[Provided passage]
Bill English was criticised a few weeks ago for suggesting that lower wages here was a competitive advantage.
What do the critics say now that Heinz Watties is moving some of its production from Australia to New Zealand?
After an extensive review of the trans Tasman manufacturing footprint and capabilities, the decision has been made to consolidate production of sauces, beetroot, and some canned meal products from facilities Girgarre (Victoria), Brisbane and Wagga Wagga (NSW), to facilities in Hastings.
Heinz Wattie’s Chief Operating Officer Michael Gibson says Heinz operates a number of factories across Australia and New Zealand and share production between the two countries depending on how customers and consumers can be best served in both markets. The decision to consolidate manufacturing is a critical step in the plan to become more competitive in a challenging environment and to accelerate future growth.
It all comes down to costs of production:
Australia’s supply chain director, Mike Robinson, says the change is the result of a global productivity review, and is not a result of the strong Australian dollar.

[Stored data]
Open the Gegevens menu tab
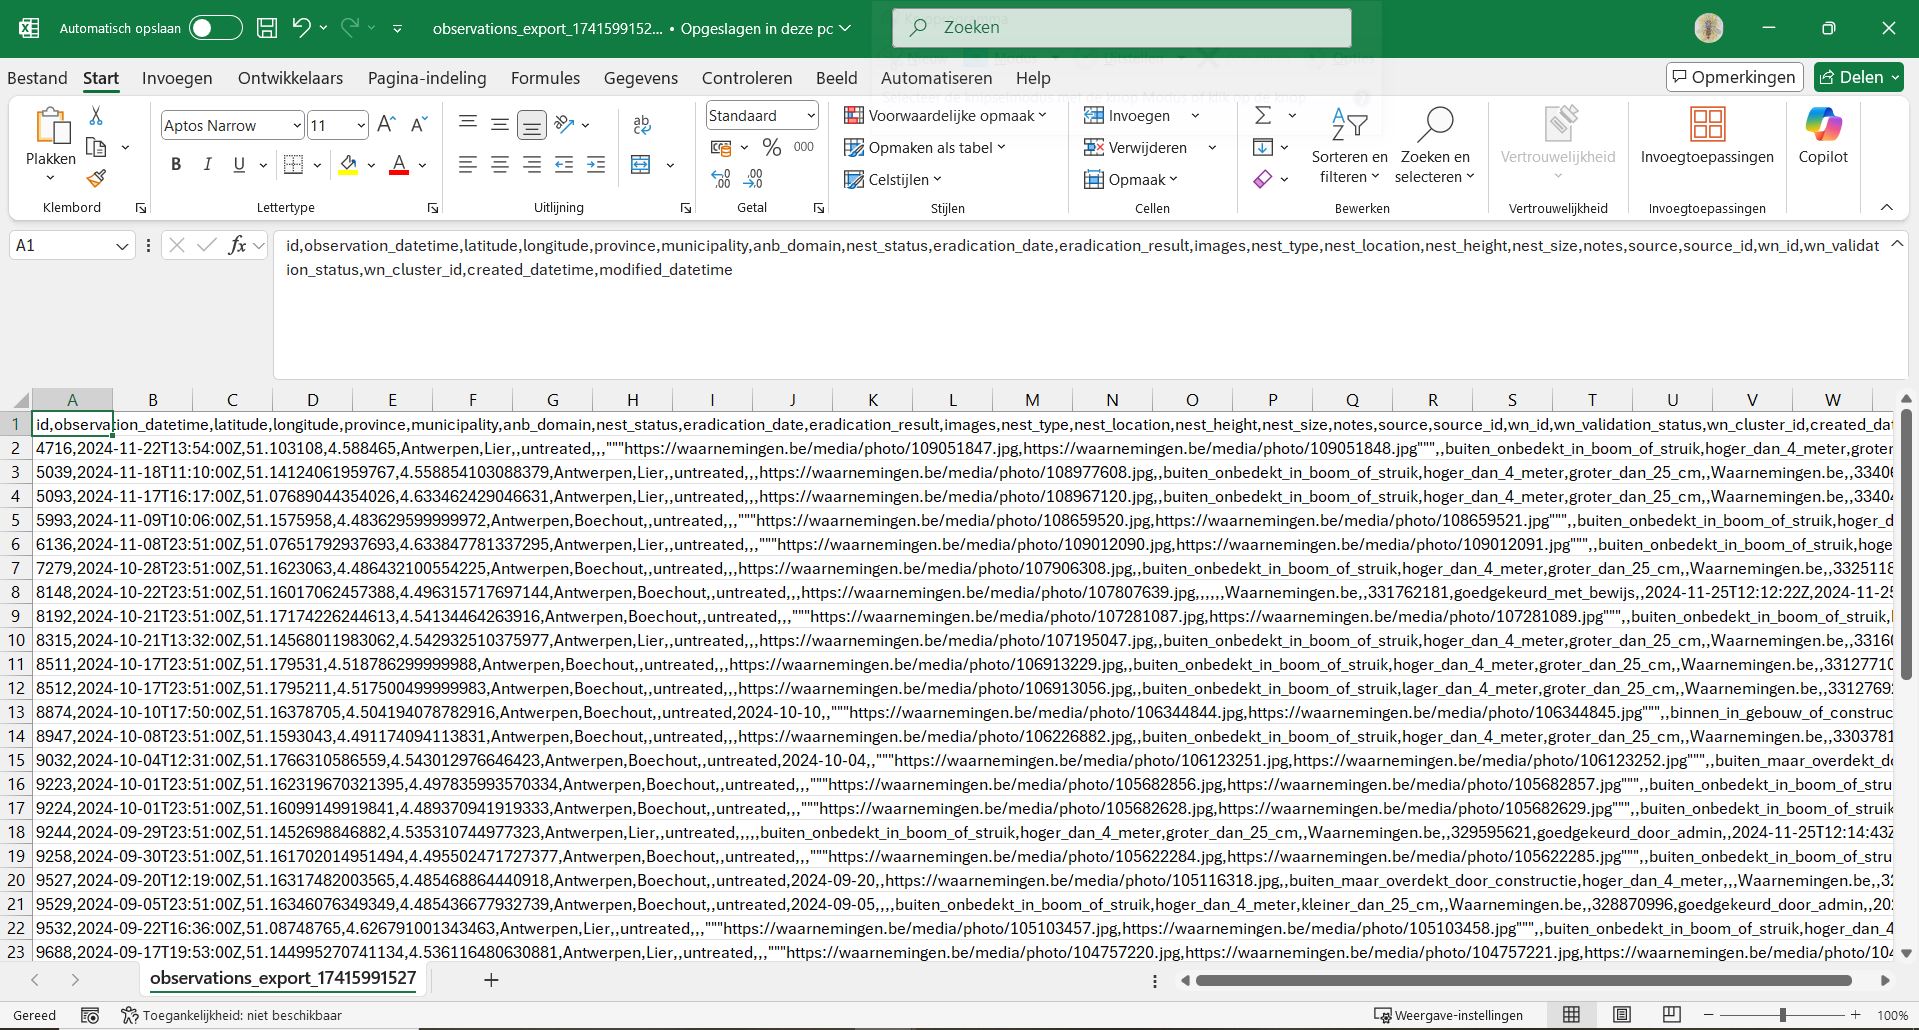Viewport: 1919px width, 1030px height. coord(640,77)
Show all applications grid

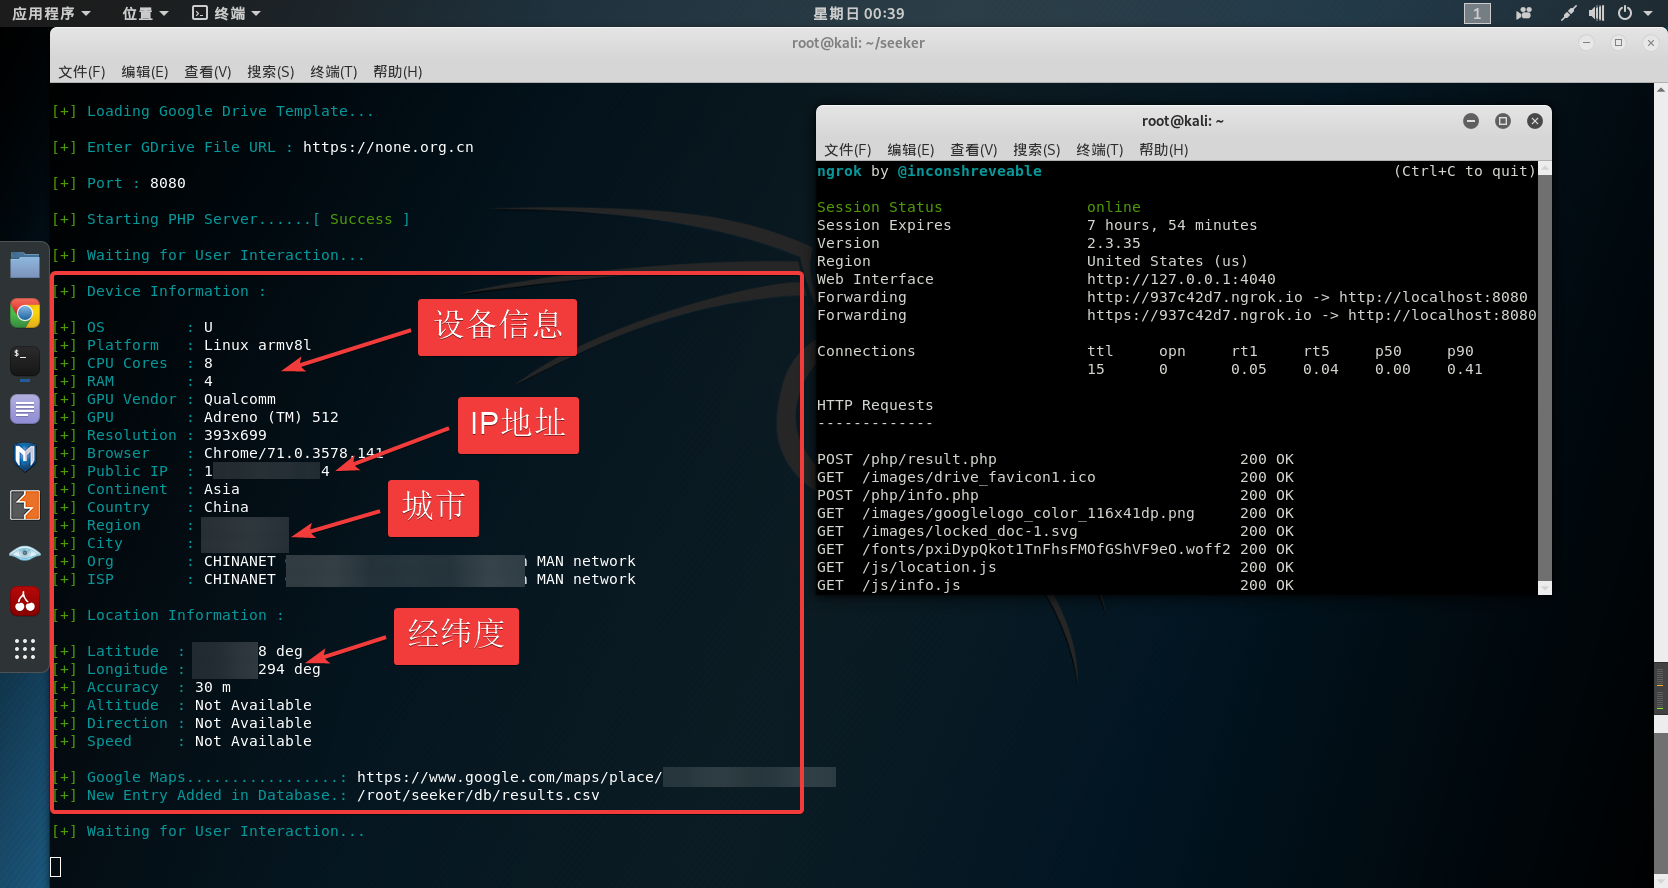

[Set of tasks]
• A. Retype the passage on Heinz Wattie's production shift from "Bill English was" to "to New Zealand?".
• B. Continue the passage on Heinz Wattie's production shift, picking up after its final sentence.

[Expected answers]
• A.
Bill English was criticised a few weeks ago for suggesting that lower wages here was a competitive advantage.
What do the critics say now that Heinz Watties is moving some of its production from Australia to New Zealand?

• B.
“There is pressure on suppliers from customers and consumers. But there are a number of factors,” he said.
“The cost of raw materials, labour, energy. All of these have pressure on suppliers which mean that we have to maintain competitiveness.”
People are going west across the Tasman but if production moves east to New Zealand then people will follow.
Australia is rich in natural resources but it doesn’t have the plentiful supply of water which helps us produce electricity at a cheaper cost.
Having lower wages isn’t good in the long term but can be a factor which helps economic growth in the short term. As the economy grows, wages will increase .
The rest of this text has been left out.